The vehicle 10 further comprises a controller or control system 30 comprising one or more units, according to an example of the present disclosure. The control system 30 is configured to control operation of subsystems of the fuel cell system 20, as discussed in more detail below. The fuel cell system 20 may be communicatively coupled to the control system 30. In the example of FIG. 1 . The fuel cell system 20 is shown to include the control system 30 but the control system 30 may be a component that is separate from the fuel cell system 20 and that is communicatively coupled to the fuel cell system 20. In implementations (not shown) in which the fuel cell system 20 comprises multiple fuel cell systems, each fuel cell system may comprise its own control system. In some implementations, a control system may control operation of multiple control systems.
Even though an on-board control system 30 is shown in FIG. 1 , it should be understood that the control system 30 may be a remote control unit, i.e. an off-board control unit, or a combination of an on-board and off-board control unit or units. The control system 30 may be configured to control the fuel cell system 20 by issuing control signals and by receiving status information relating to the fuel cell system 20 and its components. The control system 30 may also be configured to receive information from various sensors, including one or more of pressure sensors, temperature sensors, moisture sensors, and other sensors included in or associated with the fuel cell system 20 and/or the vehicle 10.

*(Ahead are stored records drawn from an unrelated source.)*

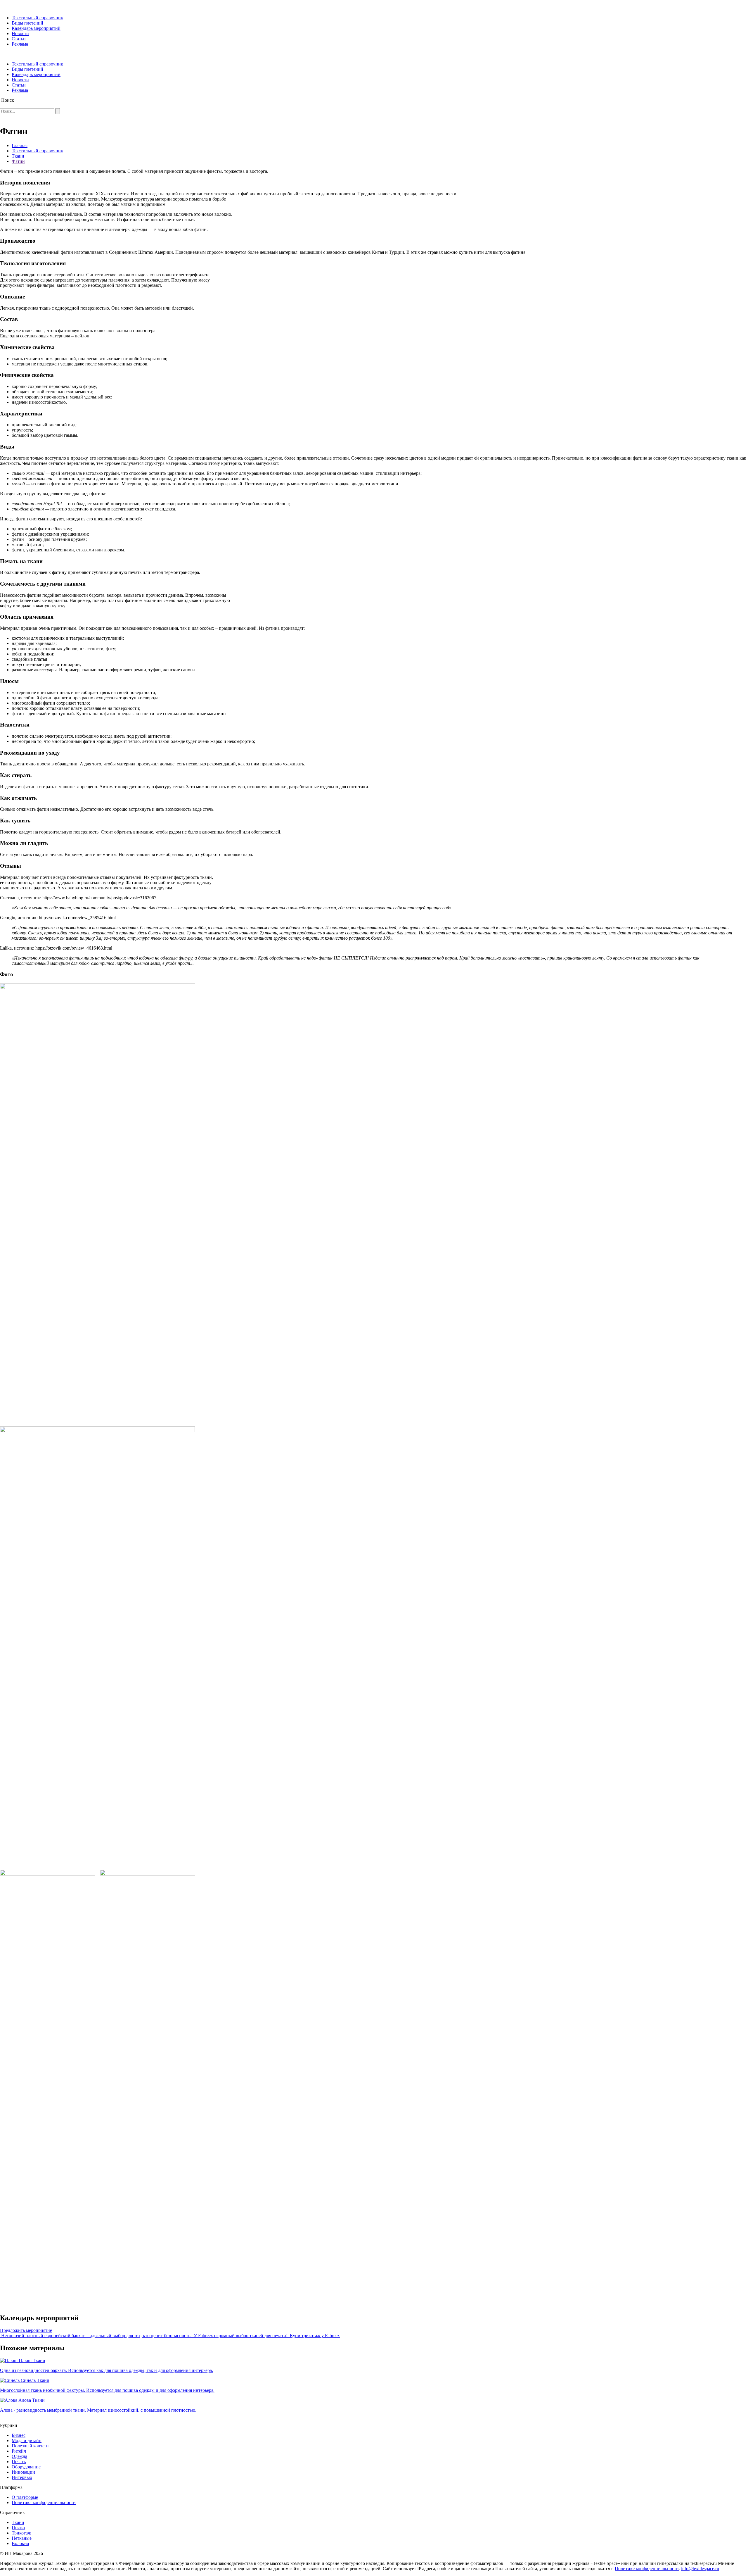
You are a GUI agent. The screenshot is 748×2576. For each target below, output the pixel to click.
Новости (20, 33)
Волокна (20, 2543)
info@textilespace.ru (700, 2568)
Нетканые (22, 2538)
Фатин (18, 161)
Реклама (20, 44)
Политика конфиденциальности (44, 2502)
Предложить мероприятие (26, 2330)
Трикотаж (21, 2532)
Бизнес (18, 2435)
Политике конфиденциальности (647, 2568)
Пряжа (18, 2527)
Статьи (19, 38)
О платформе (25, 2497)
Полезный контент (30, 2445)
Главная (19, 145)
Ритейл (19, 2451)
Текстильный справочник (37, 17)
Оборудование (26, 2466)
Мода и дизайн (26, 2440)
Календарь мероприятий (36, 28)
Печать (19, 2461)
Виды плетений (27, 22)
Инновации (23, 2472)
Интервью (22, 2477)
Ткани (18, 155)
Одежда (19, 2456)
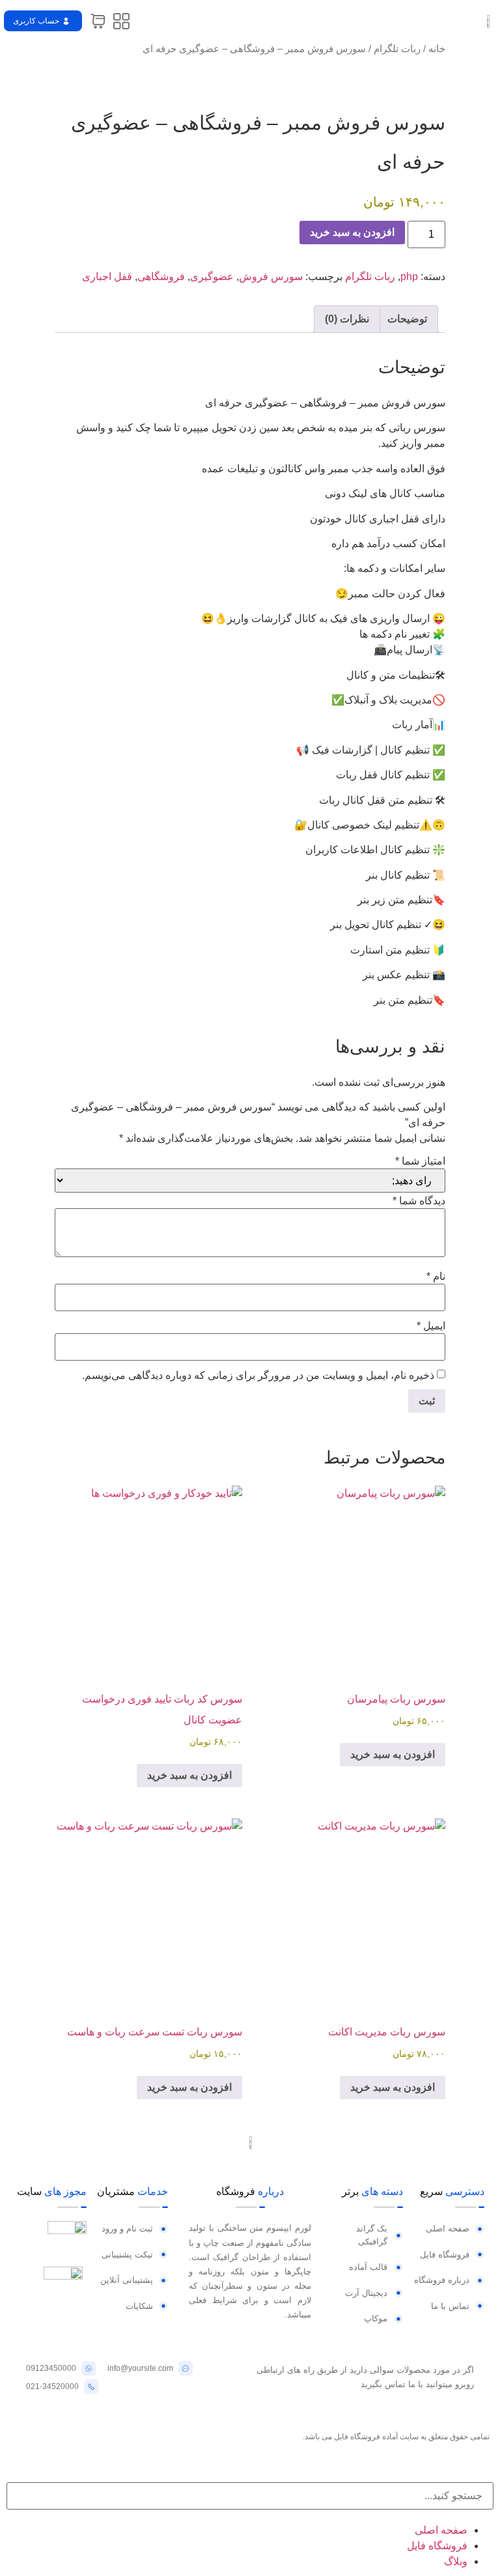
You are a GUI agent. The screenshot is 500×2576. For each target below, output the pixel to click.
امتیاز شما (420, 1161)
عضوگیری (212, 276)
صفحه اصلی (441, 2530)
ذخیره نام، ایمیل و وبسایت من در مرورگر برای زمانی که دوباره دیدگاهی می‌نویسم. (258, 1375)
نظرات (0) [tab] (347, 318)
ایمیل (431, 1326)
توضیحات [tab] (407, 318)
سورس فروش (271, 276)
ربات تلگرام (397, 49)
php (409, 276)
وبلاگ (455, 2561)
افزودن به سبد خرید (352, 232)
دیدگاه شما (419, 1201)
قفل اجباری (107, 276)
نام (435, 1276)
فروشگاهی (161, 276)
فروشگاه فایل (437, 2545)
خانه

The control system 30 may be an electronic control unit and may comprise processing circuitry which is adapted to execute a computer program code or computer-executable instructions as disclosed herein. The control system 30 may comprise hardware, firmware, and/or software for performing methods according to examples of the present disclosure. The control system 30 may be denoted a computer. The control system 30 may be constituted by one or more separate sub-control units. In addition, the control system 30 may communicate by use of wired and/or wireless communication technology.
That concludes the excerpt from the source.